How do they work that out?

From the BBC:

Untaxed foreign cars 'cost millions'

The RAC says the government is missing out on millions of pounds of revenue every year because there are thousands of untaxed foreign cars on British roads.

About 60,000 foreign vehicles are registered with the Driver and Vehicle Licensing Agency every year. However, the RAC said an estimated 15,000 others are not, which it said amounts to about £3m per year in uncollected tax.


No, uncollected tax is simply not a cost. That's like counting all the goals which I have never scored in a Cup Final as a cost.
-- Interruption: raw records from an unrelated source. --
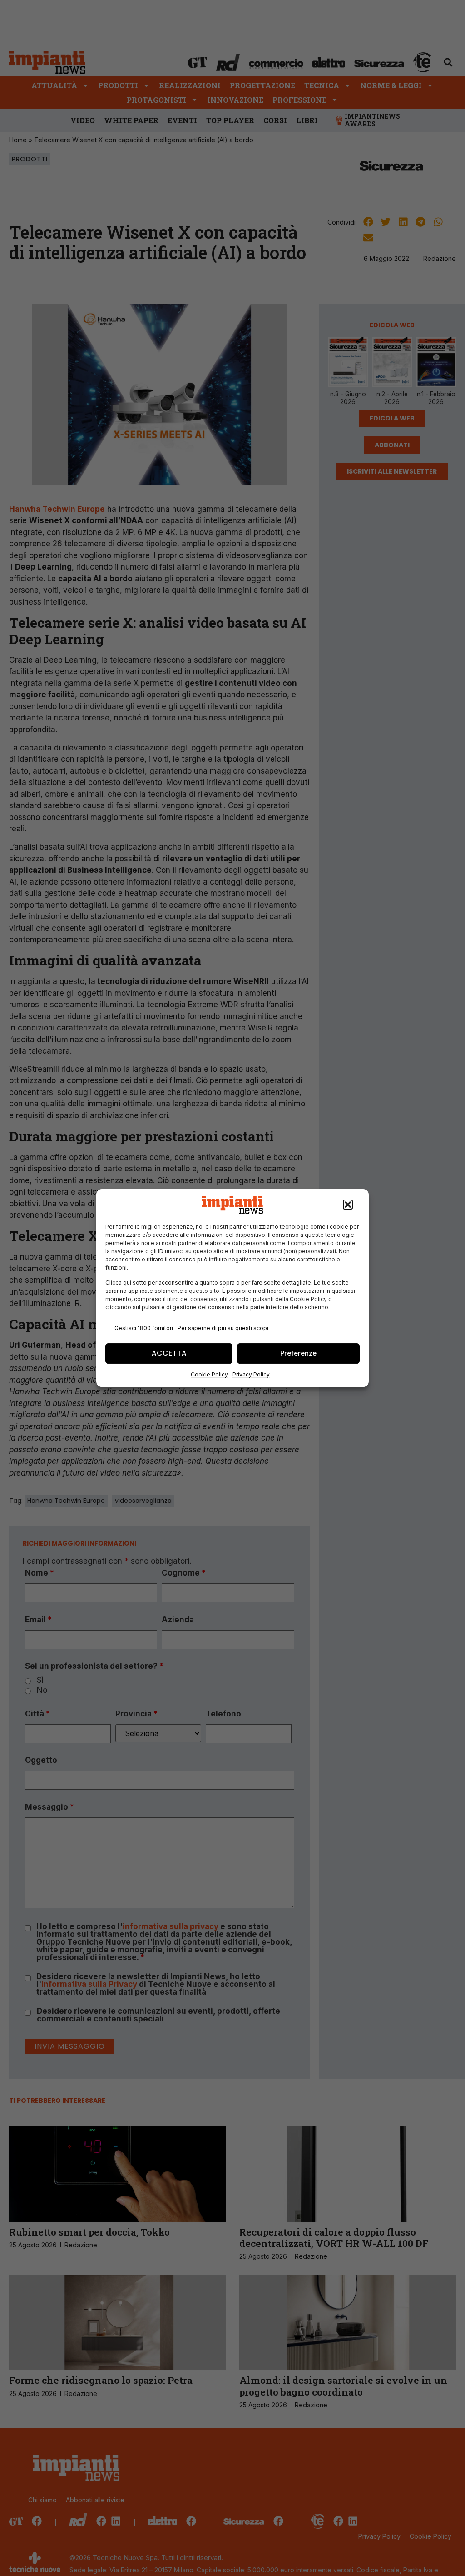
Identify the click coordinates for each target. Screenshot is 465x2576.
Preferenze (298, 1353)
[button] (347, 1205)
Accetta (169, 1353)
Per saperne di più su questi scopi (223, 1328)
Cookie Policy (209, 1374)
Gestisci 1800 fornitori (143, 1328)
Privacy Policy (251, 1374)
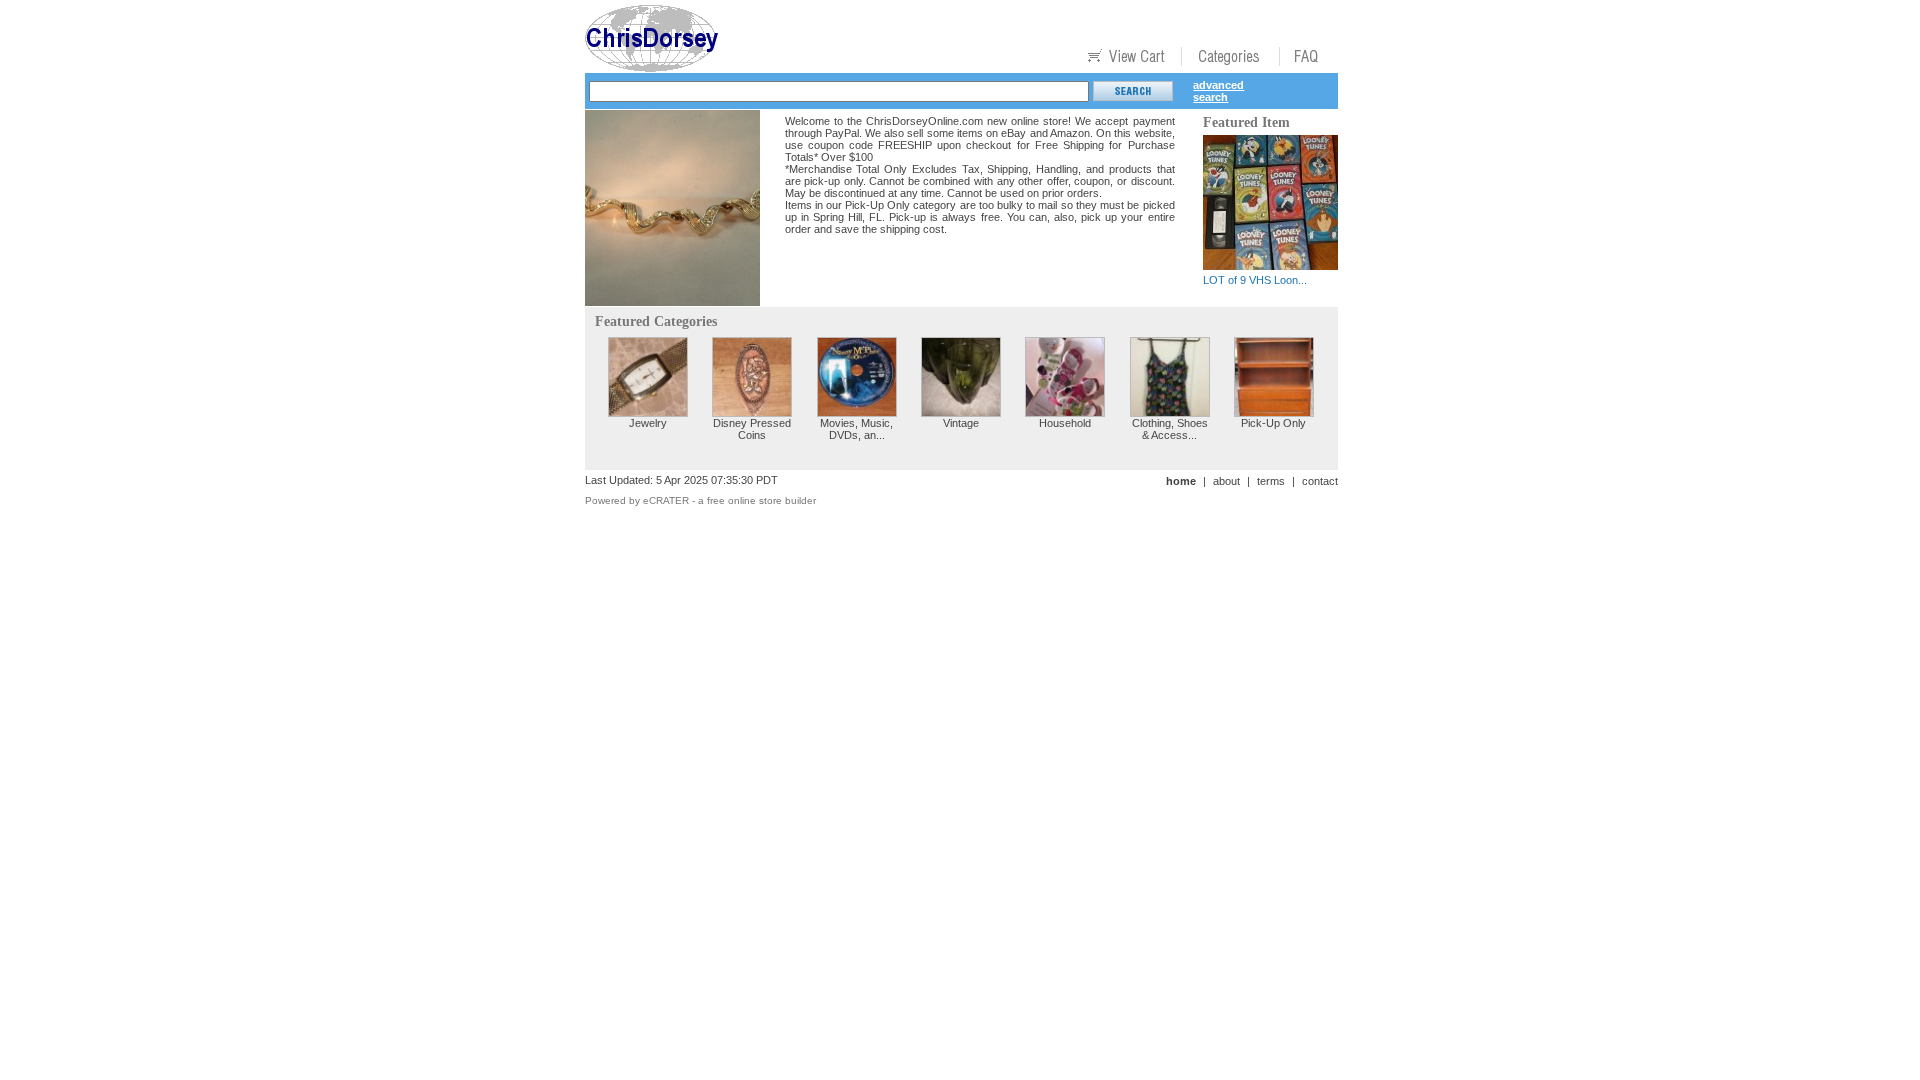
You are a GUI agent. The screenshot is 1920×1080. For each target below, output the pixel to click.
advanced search (1218, 91)
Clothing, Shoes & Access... (1170, 429)
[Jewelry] (648, 411)
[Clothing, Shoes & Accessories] (1170, 411)
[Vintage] (961, 411)
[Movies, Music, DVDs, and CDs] (857, 411)
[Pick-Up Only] (1274, 411)
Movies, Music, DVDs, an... (856, 429)
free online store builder (761, 500)
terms (1271, 481)
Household (1065, 423)
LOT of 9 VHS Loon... (1255, 280)
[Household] (1065, 411)
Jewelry (648, 423)
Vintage (961, 423)
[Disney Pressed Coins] (752, 411)
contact (1320, 481)
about (1226, 481)
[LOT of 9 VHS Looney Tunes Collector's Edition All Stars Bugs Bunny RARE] (1270, 264)
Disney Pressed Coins (752, 429)
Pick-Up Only (1273, 423)
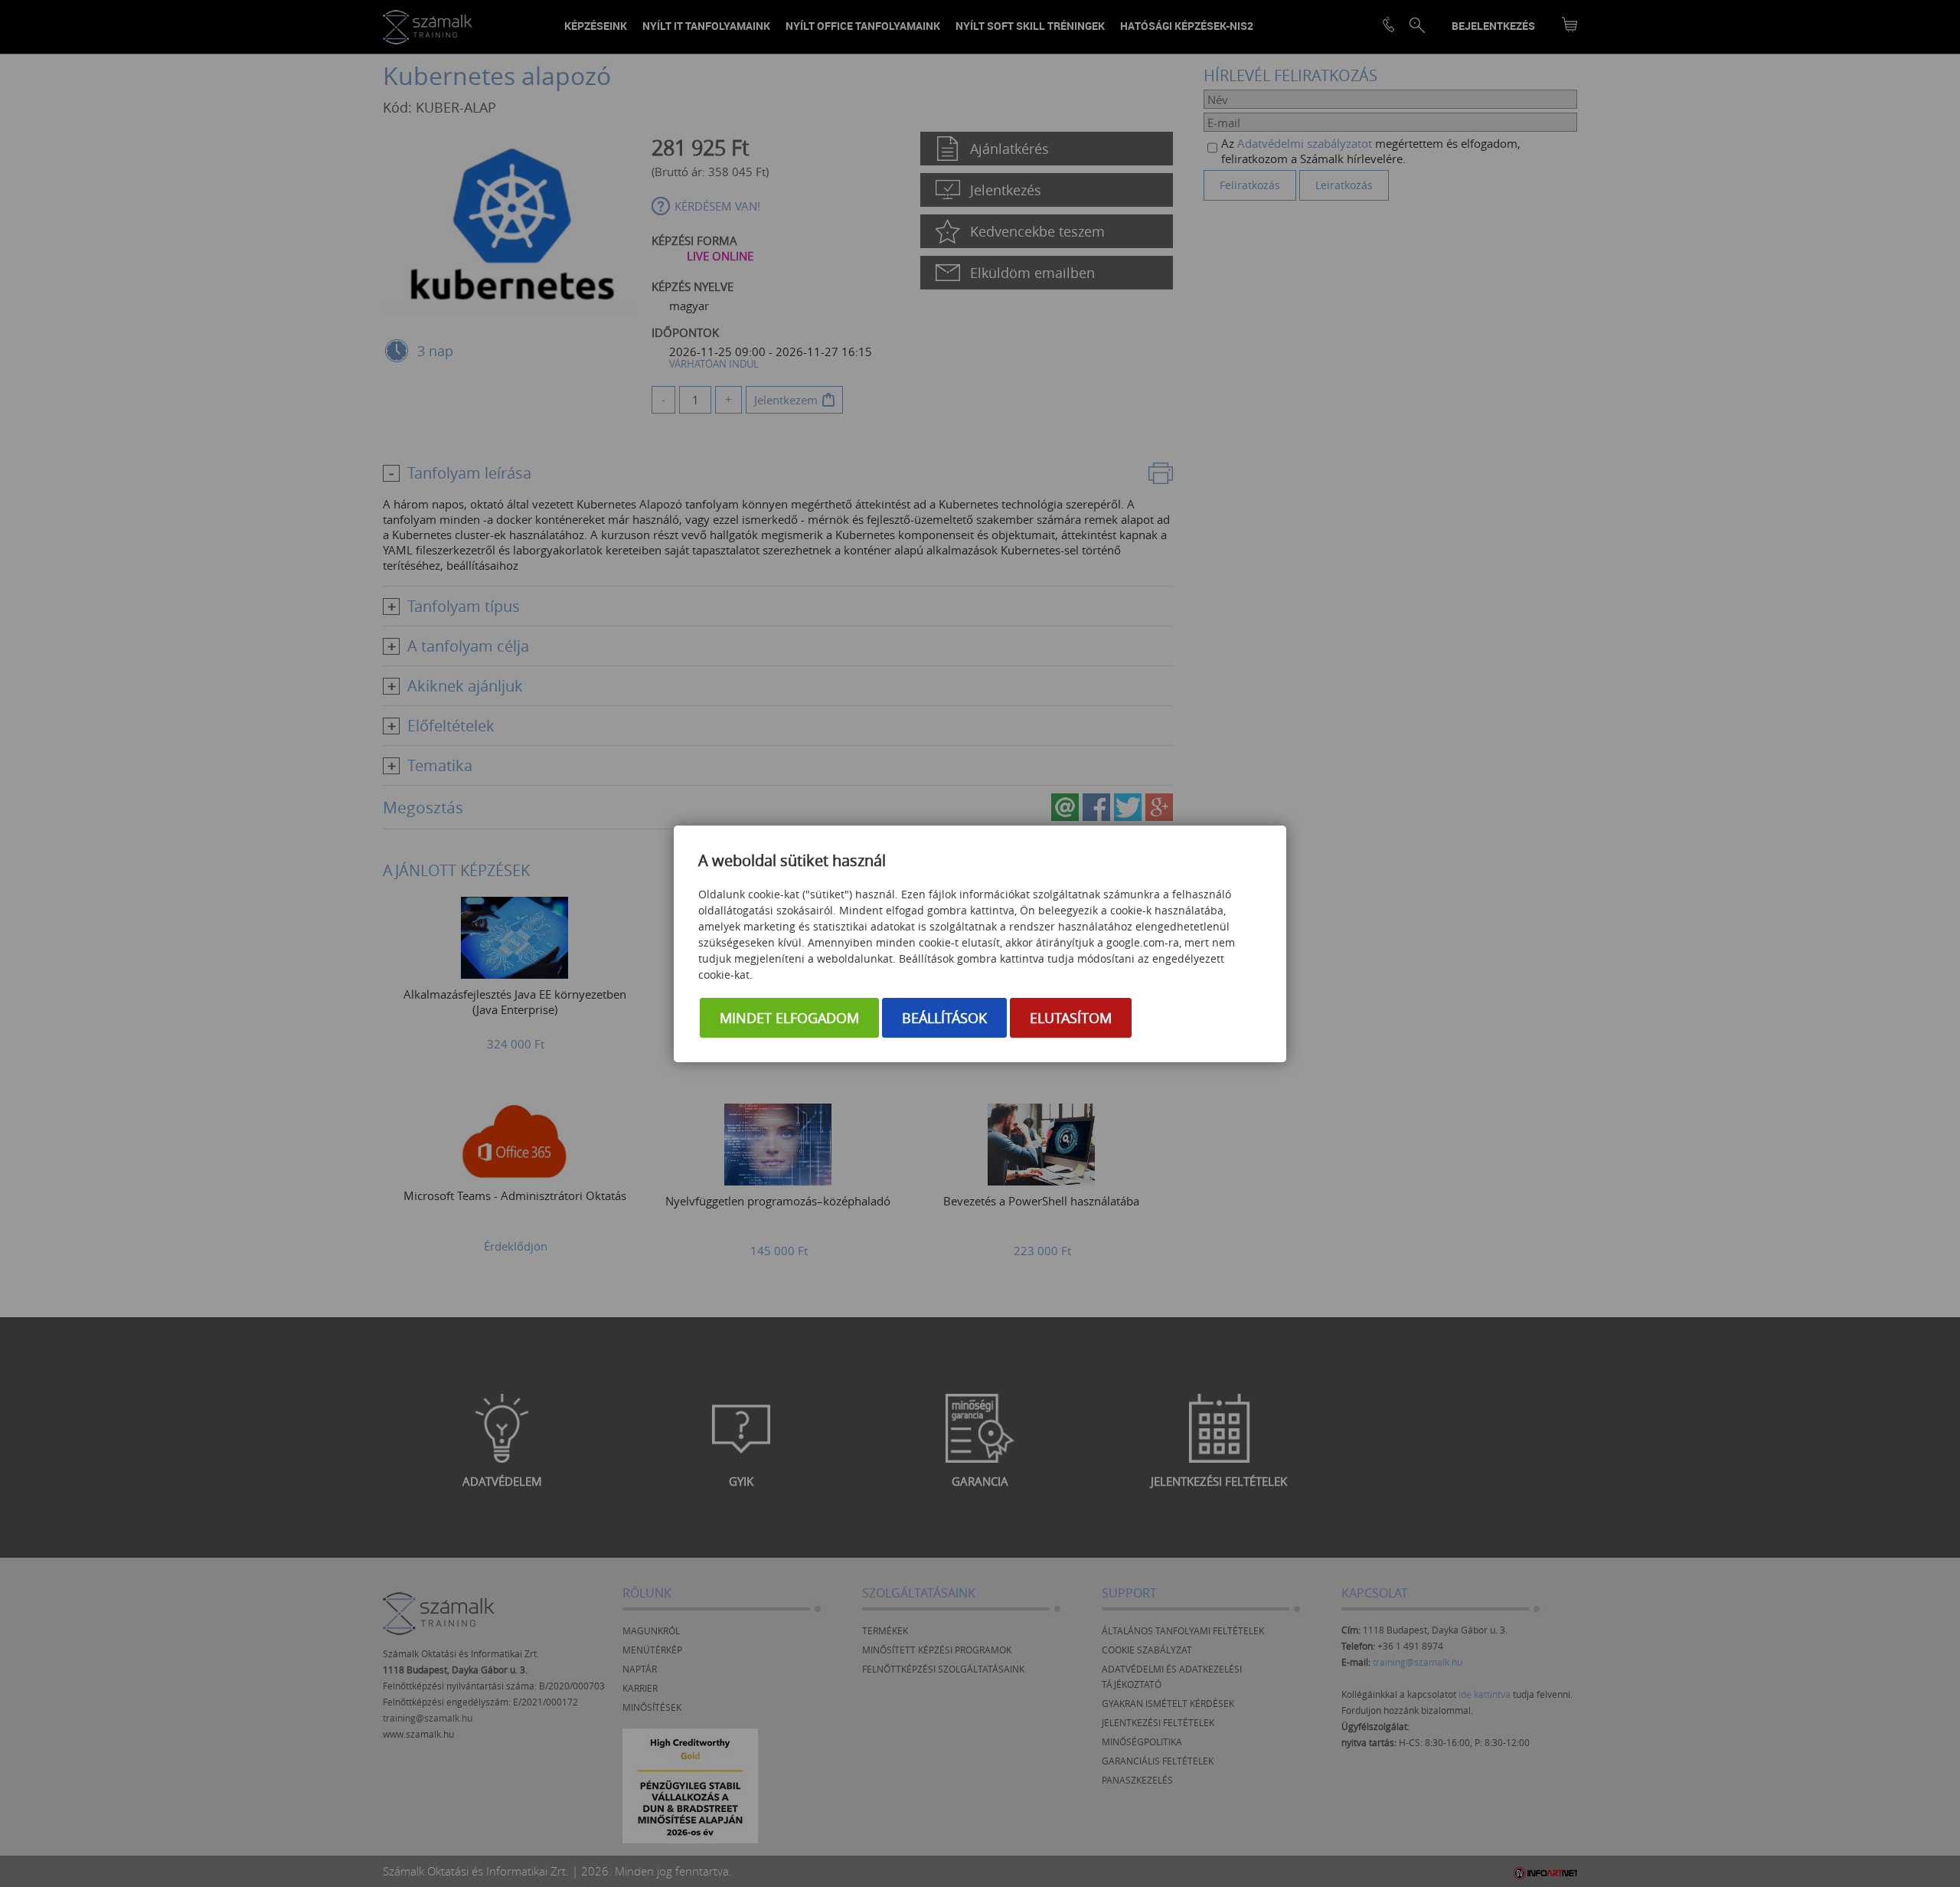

The notional cost to the UK government is equal and opposite to the tax saving for Johnny Foreigner.

While it's very naughty of these people not to register their vehicles like everybody else, Vehicle Excise Duty is less than a tenth as much as duty and VAT on petrol/diesel, so they are not making much of a saving overall, and the tax they pay on petrol more than covers their share of the cost of road maintenance etc.

This logic does not apply to lorries which fill up on the other side of the Channel and then use British roads without refilling here, although I'm not sure why they would, AFAIAA, fuel prices are pretty much the same in the UK, Belgium and France.

They keep burbling on about some sort of Brit Disc for foreign lorries (which seems like a sensible idea to me), but it never gets off the ground. Maybe the EU doesn't like it or something.

4 comments:

Tim Almond said...

£3m? You couldn't get Accenture or one of those other agencies to run the system to find those cars for £3m per annum.

benj said...

This does highlight that people can't differentiate between cost and spending.

Which really comes to the fore concerning means-tested benefits.

"the Government is spending too much, so more benefits should be means tested" they say.

Yes, this cuts "spending" but increases the overall tax burden i.e "costs". Doh!



Kj said...

The swiss solves this foreign lorries issue with requiring everyone driving on the national highways to have a disc, regardless of nationality. The caveat is you can't get anything but annual passes. Sneaky.

Mark Wadsworth said...

TS, exactly.

BJ, yes, see also means testing of Child Benefit for higher earners. Is that a reduction in government spending or an increase in taxation?

Kj, CH is not in EU. And to be fair, you can whizz through their country in a couple of hours without filling up the tank, so they cannot recover most of the "loss" with fuel duty.